Extracted text ->
Imagine you are responsible for monitoring your company’s social media news and for quickly addressing customer complaints. Being able to swiftly identify the main themes in those news and in the customer complaints is key today, and automating that process not only increases productivity but also reduces risk and avoids decreased customer satisfaction.
It is important to determine if previous themes are repeating or if new ones are emerging, and identify which themes are present in each document so they can be resolved by the correct department.
In this article, I will show how 1) to implement several Text Analytics Action Sets in SAS Model Studio to identify the main topics from the customer complaints extracted from the Consumer Financial Protection Bureau (CFPB) in 2015, 2) build a topics scoring model, and 3) apply this scoring model to new customer complaints from January 2018 to Feb 2018.
Visual Text Analytics (VTA) in Viya 3.3 has two interfaces to choose from: Model Studio 8.2 and SAS Studio.
SAS® Studio is a SAS developer environment that runs in a Web browser, enabling developers to program and interact with SAS. Every SAS product and solution includes SAS Studio automatically. In this interface one programs Text Mining Actions as I will describe in this post.

Problems to work on ->
• 1. Translate into Spanish this sentence from the article on SAS text analytics: "Visual Text Analytics (VTA) in Viya 3.3 has two interfaces to choose from: Model Studio 8.2 and SAS Studio."
• 2. According to the article on SAS text analytics, in what year were the customer complaints used to identify the main topics extracted from the Consumer Financial Protection Bureau?
• 3. From the article on SAS text analytics, quote the passage starting at "SAS® Studio is" and ending at "in this post.".

A run of records ->

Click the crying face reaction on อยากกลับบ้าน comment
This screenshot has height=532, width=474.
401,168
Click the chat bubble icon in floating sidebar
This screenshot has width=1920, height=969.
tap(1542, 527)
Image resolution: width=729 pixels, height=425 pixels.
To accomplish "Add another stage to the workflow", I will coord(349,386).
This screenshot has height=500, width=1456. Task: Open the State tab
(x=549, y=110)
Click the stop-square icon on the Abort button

Answers to each task ->
• 1. Visual Text Analytics (VTA) en Viya 3.3 ofrece dos interfaces para elegir: Model Studio 8.2 y SAS Studio.

• 2. 2015.

• 3.
SAS® Studio is a SAS developer environment that runs in a Web browser, enabling developers to program and interact with SAS. Every SAS product and solution includes SAS Studio automatically. In this interface one programs Text Mining Actions as I will describe in this post.